__Passage given__
<<<<
Piecing it together

By Ryan Wood     Nov 17, 2007

Brett Garland
Several factors came together to help Kansas win its first 10 games. A big part is discipline, which manifests itself in the Jayhawks' lack of penalties and impressive turnover margin.

It was just a towel.

A Kansas University football player in 2002 took a towel out of the weight room after a workout one day. It was on the floor of KU’s locker room when a coach found it – where it wasn’t supposed to be.

If they hadn’t gotten the memo yet, the Jayhawks were about to find out what life was like under new coach Mark Mangino.

The players spent 15 straight minutes the next day doing up-downs on the Anschutz Pavilion turf with former strength coach Mark Smith. Hands and knees were bloodied. Even the fittest of elite athletes were gasping for air like never before.

Over a towel.

John Henry
The discipline instilled by coach Mark Mangino, right, has played a huge role in the Jayhawks' 10-0 start. Just ask Raimond Pendleton, left, who received a tongue-lashing after leaping into the end zone on Sept. 1. Mangino's tirade made its way to YouTube.
>>>>
__Data excerpts__
<<<<
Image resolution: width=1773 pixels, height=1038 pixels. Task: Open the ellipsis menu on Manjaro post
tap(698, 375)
>>>>
<<<<
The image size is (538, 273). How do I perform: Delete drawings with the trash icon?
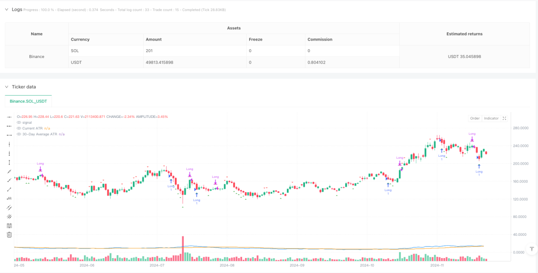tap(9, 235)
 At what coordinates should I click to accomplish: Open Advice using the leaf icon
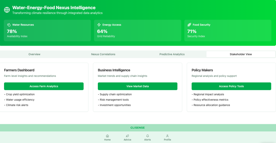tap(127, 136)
>>>>
__Requirements__
(1) In the Kansas football article, who was the former strength coach who led the players through the up-downs?
(2) Copy the part of the Kansas football article that opens with the words containing "Piecing it together" and closes with "supposed to be.".
The data are from a separate source unrelated to the Kansas football article.

__Answers to the tasks__
(1) Mark Smith

(2)
Piecing it together

By Ryan Wood     Nov 17, 2007

Brett Garland
Several factors came together to help Kansas win its first 10 games. A big part is discipline, which manifests itself in the Jayhawks' lack of penalties and impressive turnover margin.

It was just a towel.

A Kansas University football player in 2002 took a towel out of the weight room after a workout one day. It was on the floor of KU’s locker room when a coach found it – where it wasn’t supposed to be.